» Directions for this task
After reading the listing below, copy it out exactly.
++++++++++
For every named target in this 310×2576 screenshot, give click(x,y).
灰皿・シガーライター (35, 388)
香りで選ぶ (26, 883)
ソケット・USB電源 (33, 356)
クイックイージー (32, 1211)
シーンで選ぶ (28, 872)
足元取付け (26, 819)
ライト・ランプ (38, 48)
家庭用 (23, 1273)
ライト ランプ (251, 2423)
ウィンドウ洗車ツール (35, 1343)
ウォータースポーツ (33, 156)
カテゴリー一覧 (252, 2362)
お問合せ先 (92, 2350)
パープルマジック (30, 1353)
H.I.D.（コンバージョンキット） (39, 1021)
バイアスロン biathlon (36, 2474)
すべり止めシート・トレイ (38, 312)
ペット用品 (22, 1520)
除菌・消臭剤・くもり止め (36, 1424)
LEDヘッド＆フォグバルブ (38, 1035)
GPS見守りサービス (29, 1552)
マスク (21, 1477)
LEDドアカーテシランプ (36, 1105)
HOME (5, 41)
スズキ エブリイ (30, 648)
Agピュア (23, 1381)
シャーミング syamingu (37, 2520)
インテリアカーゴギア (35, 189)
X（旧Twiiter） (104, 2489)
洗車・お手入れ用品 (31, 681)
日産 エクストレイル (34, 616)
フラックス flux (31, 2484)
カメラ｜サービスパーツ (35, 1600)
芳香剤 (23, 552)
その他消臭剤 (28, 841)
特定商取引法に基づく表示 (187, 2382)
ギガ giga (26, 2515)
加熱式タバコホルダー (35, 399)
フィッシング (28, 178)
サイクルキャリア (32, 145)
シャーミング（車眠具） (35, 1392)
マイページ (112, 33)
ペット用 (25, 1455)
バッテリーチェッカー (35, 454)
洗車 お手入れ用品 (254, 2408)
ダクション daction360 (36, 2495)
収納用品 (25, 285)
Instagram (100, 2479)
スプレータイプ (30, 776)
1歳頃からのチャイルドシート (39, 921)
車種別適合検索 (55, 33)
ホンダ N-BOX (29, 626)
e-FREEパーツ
++++++++++
» Problem solution
For every named target in this 310×2576 screenshot, give click(x,y).
灰皿・シガーライター (35, 388)
香りで選ぶ (26, 883)
ソケット・USB電源 (33, 356)
クイックイージー (32, 1211)
シーンで選ぶ (28, 872)
足元取付け (26, 819)
ライト・ランプ (38, 48)
家庭用 (23, 1273)
ライト ランプ (251, 2423)
ウィンドウ洗車ツール (35, 1343)
ウォータースポーツ (33, 156)
カテゴリー一覧 (252, 2362)
お問合せ先 (92, 2350)
パープルマジック (30, 1353)
H.I.D.（コンバージョンキット） (39, 1021)
バイアスロン biathlon (36, 2474)
すべり止めシート・トレイ (38, 312)
ペット用品 (22, 1520)
除菌・消臭剤・くもり止め (36, 1424)
LEDヘッド＆フォグバルブ (38, 1035)
GPS見守りサービス (29, 1552)
マスク (21, 1477)
LEDドアカーテシランプ (36, 1105)
HOME (5, 41)
スズキ エブリイ (30, 648)
Agピュア (23, 1381)
シャーミング syamingu (37, 2520)
インテリアカーゴギア (35, 189)
X（旧Twiiter） (104, 2489)
洗車・お手入れ用品 (31, 681)
日産 エクストレイル (34, 616)
フラックス flux (31, 2484)
カメラ｜サービスパーツ (35, 1600)
芳香剤 (23, 552)
その他消臭剤 (28, 841)
特定商取引法に基づく表示 (187, 2382)
ギガ giga (26, 2515)
加熱式タバコホルダー (35, 399)
フィッシング (28, 178)
サイクルキャリア (32, 145)
シャーミング（車眠具） (35, 1392)
マイページ (112, 33)
ペット用 (25, 1455)
バッテリーチェッカー (35, 454)
洗車 お手入れ用品 (254, 2408)
ダクション daction360 (36, 2495)
収納用品 (25, 285)
Instagram (100, 2479)
スプレータイプ (30, 776)
1歳頃からのチャイルドシート (39, 921)
車種別適合検索 (55, 33)
ホンダ N-BOX (29, 626)
e-FREEパーツ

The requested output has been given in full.